Ah, there go the house lights, which means that our conductor, ET-tore PanIZ-za, is on his way into the pit Such was the refrain heard many a Saturday afternoon from 1934 to 1942 from the Metropolitan Opera’s beloved radio host Milton Cross.Héctor Panizza (1875 – 1967) was born in Buenos Aires. His parents were Italian. His father was a cellist as well as a composer and it was he who gave his son his first music lessons. Ettore travelled from Argentina to Italy to enter the Milan Conservatory, where he studied piano, composition, harmony and counterpoint, receiving the Conservatory’s first prize for composition upon graduating.
Panizza‘s own operas reflected the verismo style of composition. He enjoyed early acclaim when his opera Medio evo latino was performed in Buenos Aires during the 1901 season conducted by Arturo Toscanini; and two more of his operas, Aurora and Besanzo, were successfully mounted in Buenos Aires.

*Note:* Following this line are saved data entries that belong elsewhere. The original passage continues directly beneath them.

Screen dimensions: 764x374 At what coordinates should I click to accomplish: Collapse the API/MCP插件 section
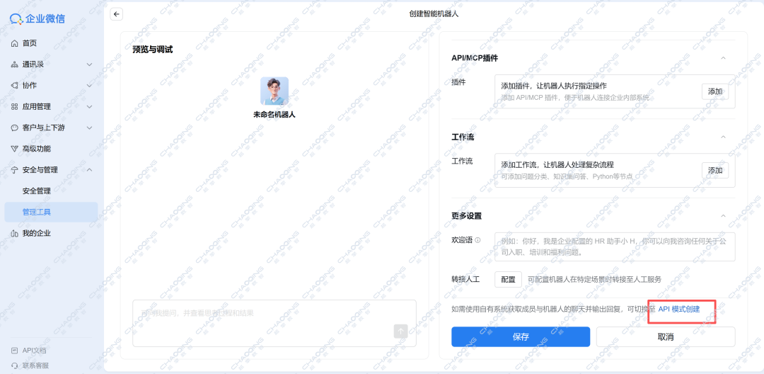point(723,58)
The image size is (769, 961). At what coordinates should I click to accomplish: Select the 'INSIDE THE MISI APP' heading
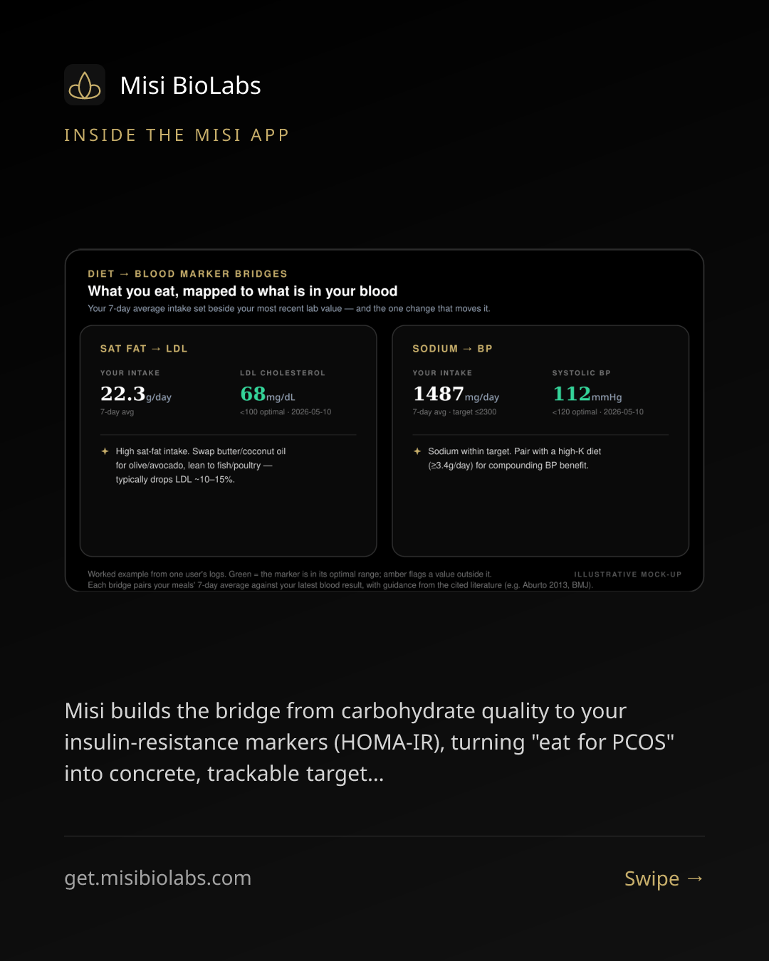(177, 135)
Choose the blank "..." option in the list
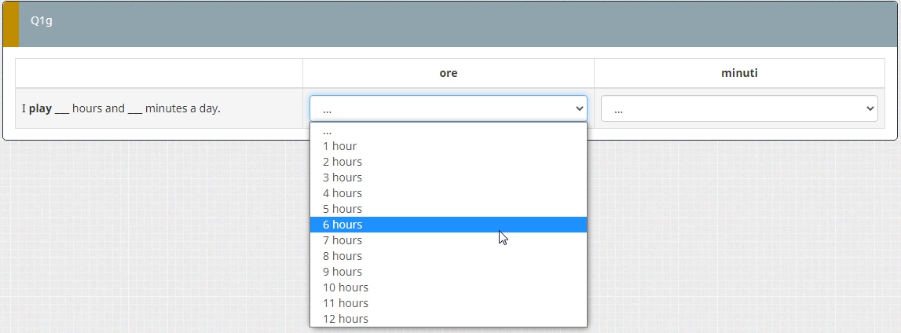The height and width of the screenshot is (333, 901). [x=328, y=132]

Nevertheless he realized that a better living was waiting in a conductor’s career. Engagements came quickly including Covent Garden, Paris, Vienna, and in his home city of Buenos Aires the Teatro Colón. Likewise, his conducting at La Scala, beginning in 1916, drew the attention of Toscanini, who later appointed him his assistant in Milan for the decade beginning in 1921. From 1922 to 1924, Panizza was a member of the Chicago Opera Company. In 1934, he succeeded Tullio Serafin as principal conductor of the Metropolitan Opera‘s Italian wing. He stayed for eight seasons, leading 231 performances of 26 operas.

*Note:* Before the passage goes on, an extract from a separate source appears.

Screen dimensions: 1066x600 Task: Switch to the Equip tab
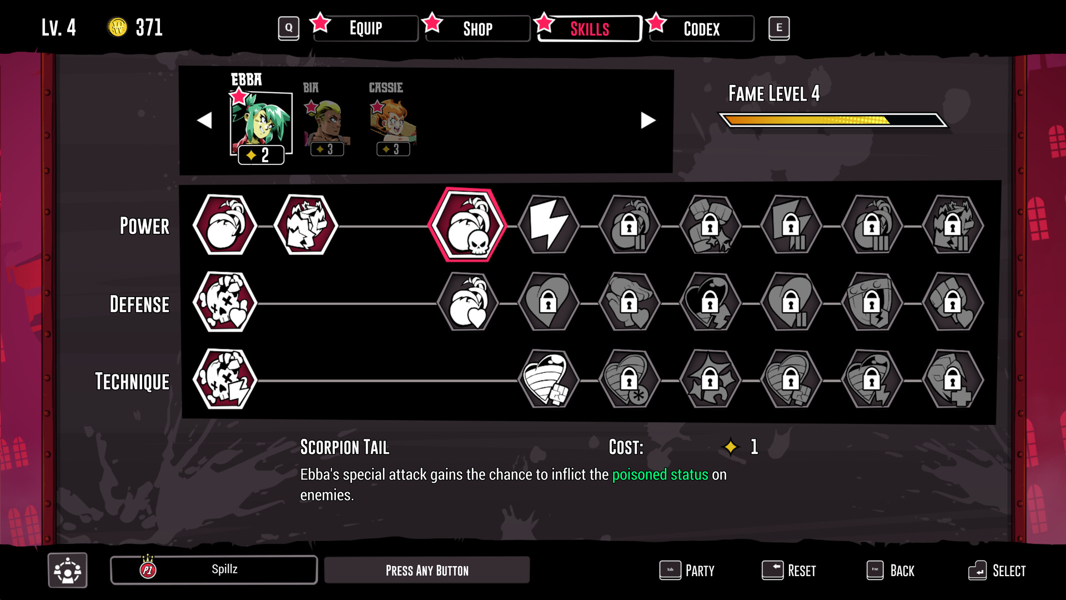pos(365,28)
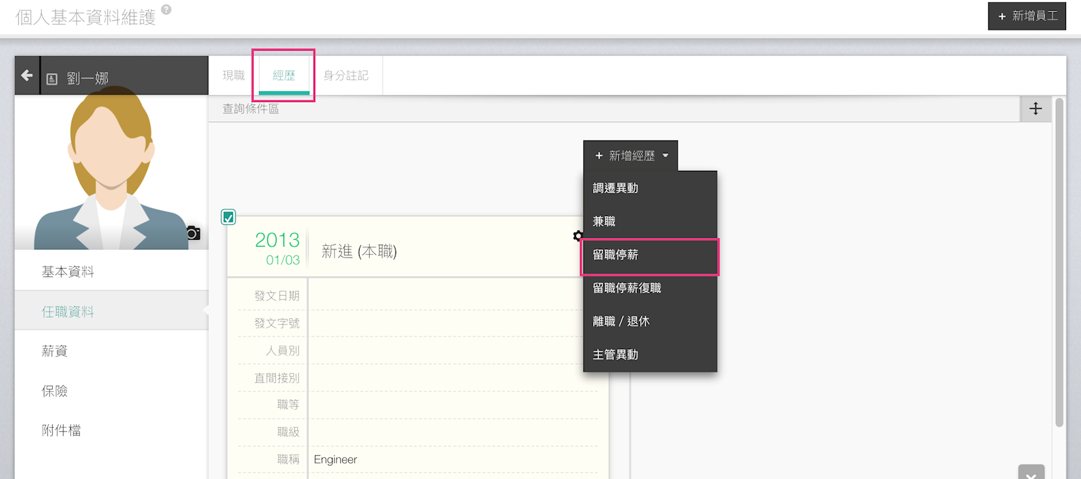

In 1932 Richard Strauss wrote to him, ‘I continue to recall the magnificent Elektra which you directed in Milan with such finesse and élan, fulfilling all my wildest dreams. I hear that they intend to put on Elektra this summer in Buenos Aires, and you mentioned that you most probably will be the musical director of the Colón Theatre. In that event, I shall have only one desire: that you direct my Elektra also in Buenos Aires; I cannot think of a better interpreter…’

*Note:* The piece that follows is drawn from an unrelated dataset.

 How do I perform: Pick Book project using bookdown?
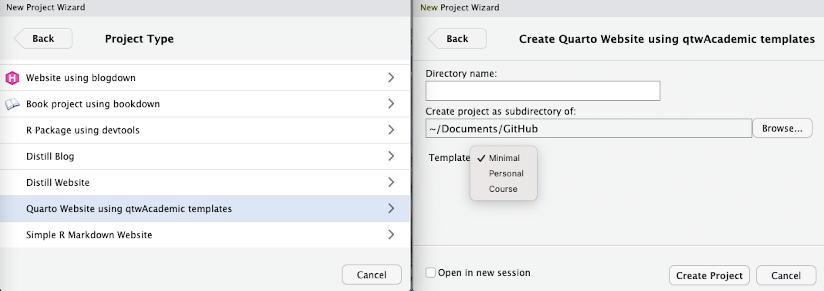tap(93, 104)
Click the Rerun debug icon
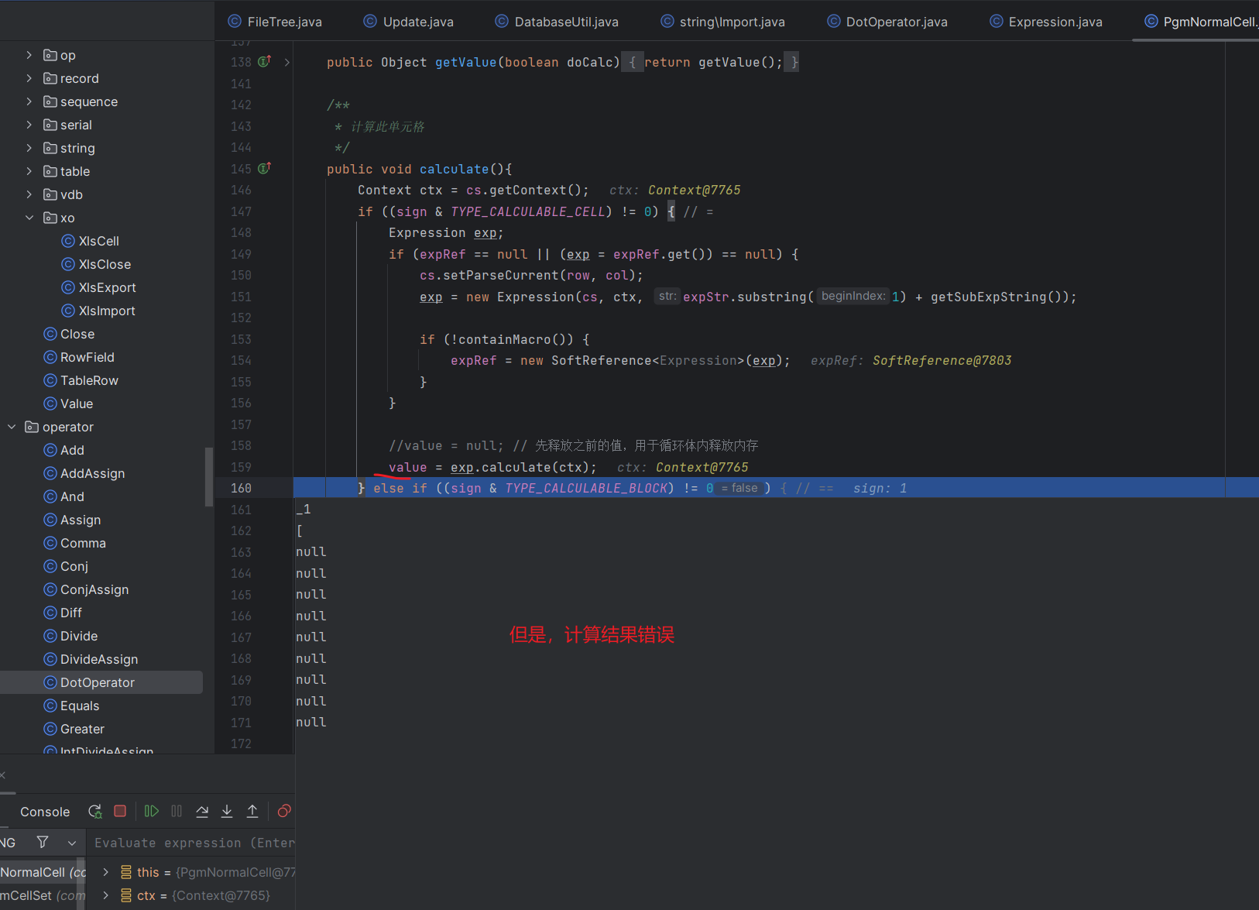 click(x=95, y=811)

Panizza’s conducting style was highly dynamic and extraordinarily vigorous. For instance in the famous performance from 1935 of Verdi‘s La traviata he can be heard quite clearly shouting ‘Attacca!’ to the orchestra after the end of the Prelude to Act I, and immediately launching into a most hectic and dramatic, as well as highly appropriate, tempo.
He published his autobiography Medio Siglo de Vida Musical in 1952. Panizza died in Milan in 1967.